- **EXTRACTED MATERIAL**
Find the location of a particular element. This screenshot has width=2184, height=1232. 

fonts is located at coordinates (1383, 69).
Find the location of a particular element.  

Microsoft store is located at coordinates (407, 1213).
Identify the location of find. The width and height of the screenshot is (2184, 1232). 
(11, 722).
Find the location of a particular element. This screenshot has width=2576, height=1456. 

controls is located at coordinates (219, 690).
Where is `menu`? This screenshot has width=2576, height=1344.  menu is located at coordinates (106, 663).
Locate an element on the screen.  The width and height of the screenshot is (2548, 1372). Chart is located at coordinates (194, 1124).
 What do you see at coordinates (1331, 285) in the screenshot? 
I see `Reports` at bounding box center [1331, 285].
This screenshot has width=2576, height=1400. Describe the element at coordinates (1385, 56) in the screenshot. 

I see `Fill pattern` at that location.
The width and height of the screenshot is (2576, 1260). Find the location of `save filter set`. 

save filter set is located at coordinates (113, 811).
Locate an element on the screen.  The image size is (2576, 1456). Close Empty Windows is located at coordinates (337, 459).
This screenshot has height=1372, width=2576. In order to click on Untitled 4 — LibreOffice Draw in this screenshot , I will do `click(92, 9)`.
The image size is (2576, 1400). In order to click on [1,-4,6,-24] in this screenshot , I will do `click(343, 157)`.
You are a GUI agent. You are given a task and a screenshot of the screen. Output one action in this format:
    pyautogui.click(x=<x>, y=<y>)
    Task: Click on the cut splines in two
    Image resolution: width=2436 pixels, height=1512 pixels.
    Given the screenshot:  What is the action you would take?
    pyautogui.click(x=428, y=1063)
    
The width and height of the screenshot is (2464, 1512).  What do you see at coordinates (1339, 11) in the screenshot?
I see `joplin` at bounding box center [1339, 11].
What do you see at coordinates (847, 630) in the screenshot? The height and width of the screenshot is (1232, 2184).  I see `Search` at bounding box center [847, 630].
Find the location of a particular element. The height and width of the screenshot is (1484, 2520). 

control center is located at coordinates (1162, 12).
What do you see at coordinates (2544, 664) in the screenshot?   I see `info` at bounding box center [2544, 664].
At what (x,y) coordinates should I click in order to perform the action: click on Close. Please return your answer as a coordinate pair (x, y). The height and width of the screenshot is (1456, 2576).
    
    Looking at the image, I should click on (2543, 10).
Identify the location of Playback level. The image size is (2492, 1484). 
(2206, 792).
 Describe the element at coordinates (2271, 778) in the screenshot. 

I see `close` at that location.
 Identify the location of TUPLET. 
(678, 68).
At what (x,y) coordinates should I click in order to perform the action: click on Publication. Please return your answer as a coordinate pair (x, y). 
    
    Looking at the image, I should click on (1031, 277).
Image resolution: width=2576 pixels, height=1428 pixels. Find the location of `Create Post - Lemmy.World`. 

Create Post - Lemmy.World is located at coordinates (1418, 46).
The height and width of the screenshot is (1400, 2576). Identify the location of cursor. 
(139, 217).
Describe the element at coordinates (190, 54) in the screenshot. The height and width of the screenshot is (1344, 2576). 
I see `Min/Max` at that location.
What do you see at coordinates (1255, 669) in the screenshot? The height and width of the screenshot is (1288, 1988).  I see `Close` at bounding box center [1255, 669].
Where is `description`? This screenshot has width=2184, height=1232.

- **WHAT IS REQUIRED**
Copy out the records above, word for word, from the line that contains "Find the location of a particular element. The" through the line that contains "What do you see at coordinates (1255, 669)", including both of those lines.

- **WRITTEN SOLUTION**
Find the location of a particular element. The height and width of the screenshot is (1484, 2520). 

control center is located at coordinates (1162, 12).
What do you see at coordinates (2544, 664) in the screenshot?   I see `info` at bounding box center [2544, 664].
At what (x,y) coordinates should I click in order to perform the action: click on Close. Please return your answer as a coordinate pair (x, y). The height and width of the screenshot is (1456, 2576).
    
    Looking at the image, I should click on (2543, 10).
Identify the location of Playback level. The image size is (2492, 1484). 
(2206, 792).
 Describe the element at coordinates (2271, 778) in the screenshot. 

I see `close` at that location.
 Identify the location of TUPLET. 
(678, 68).
At what (x,y) coordinates should I click in order to perform the action: click on Publication. Please return your answer as a coordinate pair (x, y). 
    
    Looking at the image, I should click on (1031, 277).
Image resolution: width=2576 pixels, height=1428 pixels. Find the location of `Create Post - Lemmy.World`. 

Create Post - Lemmy.World is located at coordinates (1418, 46).
The height and width of the screenshot is (1400, 2576). Identify the location of cursor. 
(139, 217).
Describe the element at coordinates (190, 54) in the screenshot. The height and width of the screenshot is (1344, 2576). 
I see `Min/Max` at that location.
What do you see at coordinates (1255, 669) in the screenshot? The height and width of the screenshot is (1288, 1988).  I see `Close` at bounding box center [1255, 669].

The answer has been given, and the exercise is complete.